Once we realized that not only did our own upper management actually task the situation seriously, but other companies were also taking the issue seriously we began looking into selling our services outside the company. Unfortunately by the time we realized people would actually pay us to do the work, most of the big contracts had already be let to people faster on the uptake than us.
So we just resumed our own process of certifying all the equipment we had and depended on. Naturally most of the stuff we looked at did not have a clock and could quickly be eliminated from the high priority list.
For most things with a clock, it was a simple matter to set the clock to a date past 1/1/2000 and see what happened. Only after we had tested most things on our list did we get stern warning from corporate not to test in this manner unless specifically told to by the manufacturer. Luckily we had completed most of our testing by the time they told us to quit.

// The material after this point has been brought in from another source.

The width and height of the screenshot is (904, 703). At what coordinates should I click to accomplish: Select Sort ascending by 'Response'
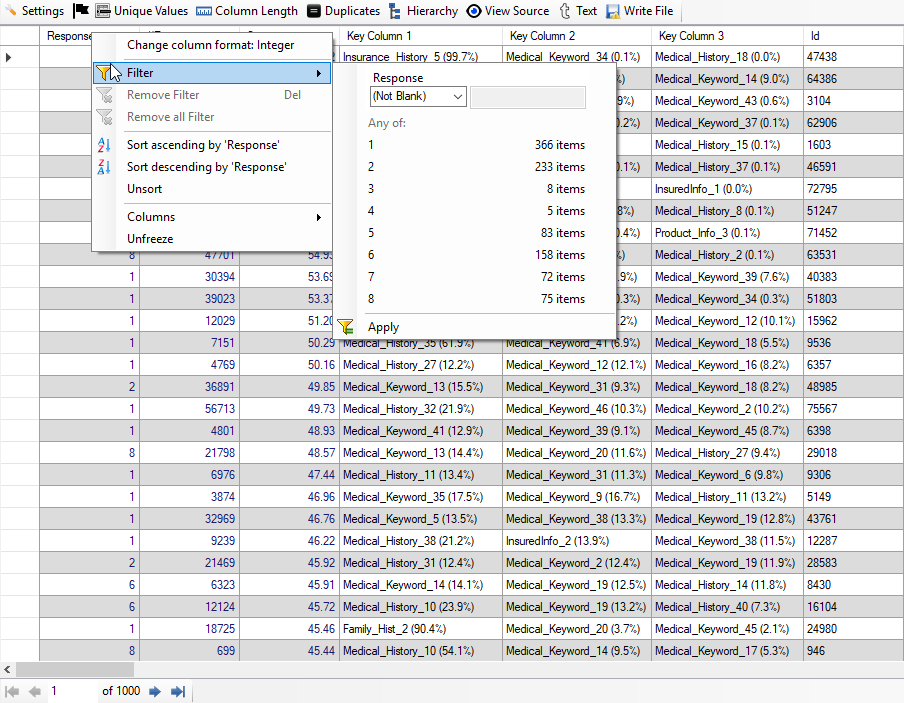(x=203, y=145)
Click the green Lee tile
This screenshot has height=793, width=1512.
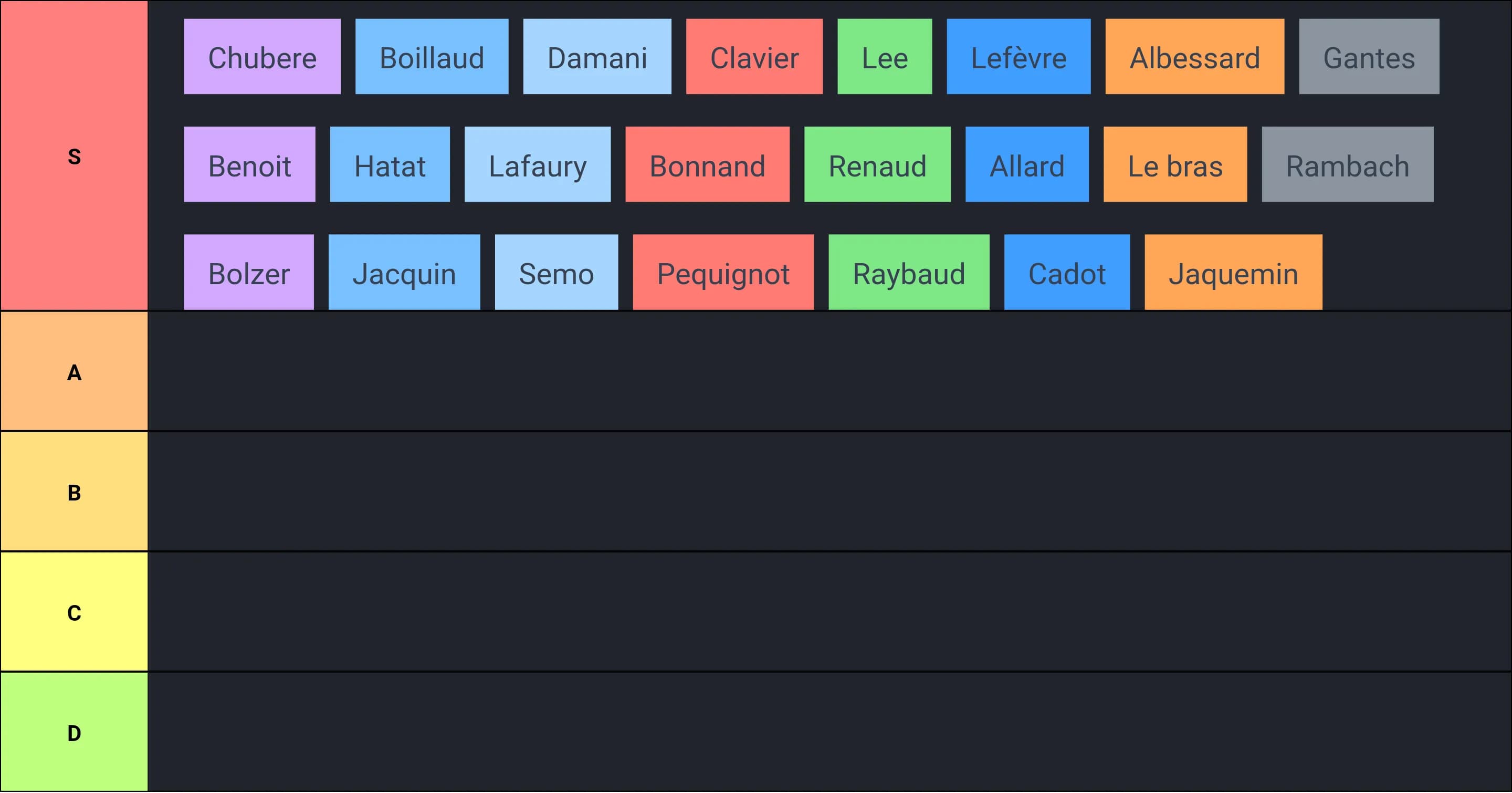click(884, 57)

One system of particular interest was the phone system. It did have a very important function of keeping the date and time of each voice message. About a week after we had run our clock forward and back again with no ill effects noted we received a dire warning from the manufacturer not to perform such a test. The assured us that it would indeed self destruct.
Sensing this was a scheme to cause us to hire one of their technicians to test for us, I called our sales rep and told her we had already done the test and nothing bad had happened. She informed me we were very fortunate that it had not crashed but was sad that we did not need their tech to test it for us.

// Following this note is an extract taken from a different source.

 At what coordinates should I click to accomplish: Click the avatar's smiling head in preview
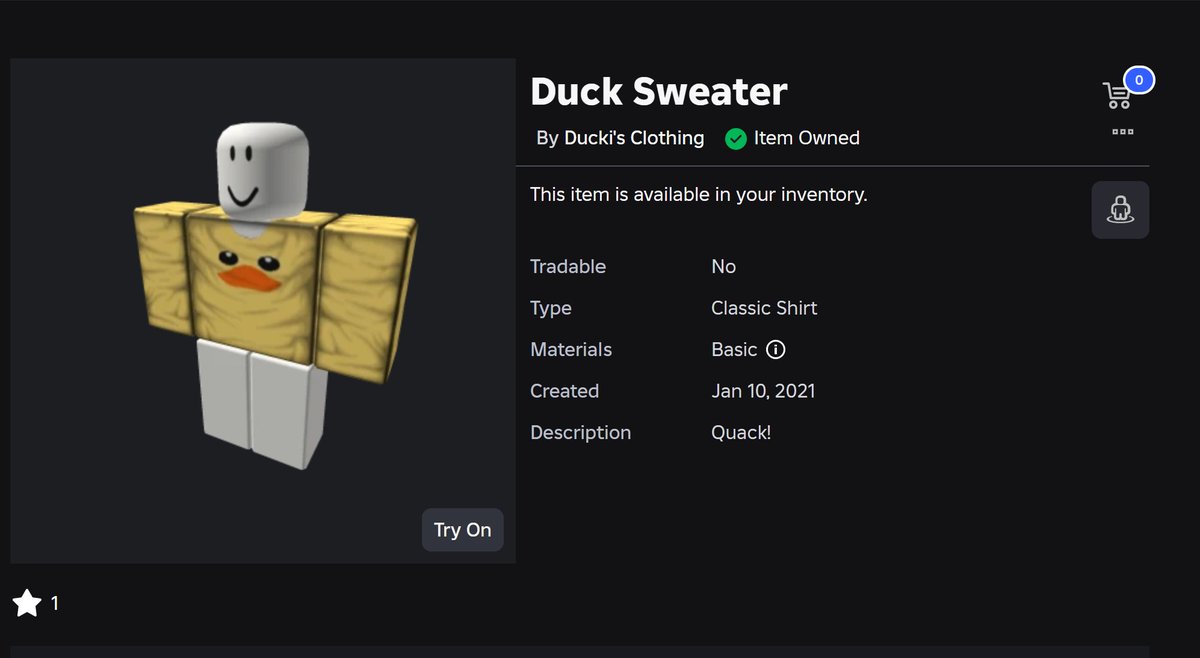pyautogui.click(x=261, y=168)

Once we had complied huge notebooks of documentation for the equipment in the plant, we began thinking of how to best present the data to management and the auditors. Yes, they actually had auditors to make sure we actually did the certifications and did them correctly.
We first ranked items by criticality. The highest priority items were placed in the first notebook. These were items that would have the most impact on the operation should they fail on 12/31/1999. Of course these were items that might shut down production or make the facility uninhabitable for some reason.
My co-op engineer examined the data and decided in order to quickly point out how thorough we had been we would sort the data in inverse alphabetical order. After all our most important piece of equipment was made by Zerand and there was no point making them flip through the huge notebook looking for the Z’s.
The most rewarding consequence of the inverse alpha sort pattern was that it put the Zurn company at the top of the list. Zurn made the automatic flushers for our toilets and of course we ranked these as critical since no one wants to inhabit a building if the flushers are not working. The added benefit was the not so subtle hint as to where we thought all the data we had worked months to gather really belonged.
The managers go the last laugh on us however as they required us to be on site at the stroke of midnight on 12/31/1999 just to make sure we had not missed anything. We got to ring in the new millennium with a group of engineers and maintenance workers rather than our families. But, they did give us written authorization to have an actual Champaign toast at midnight.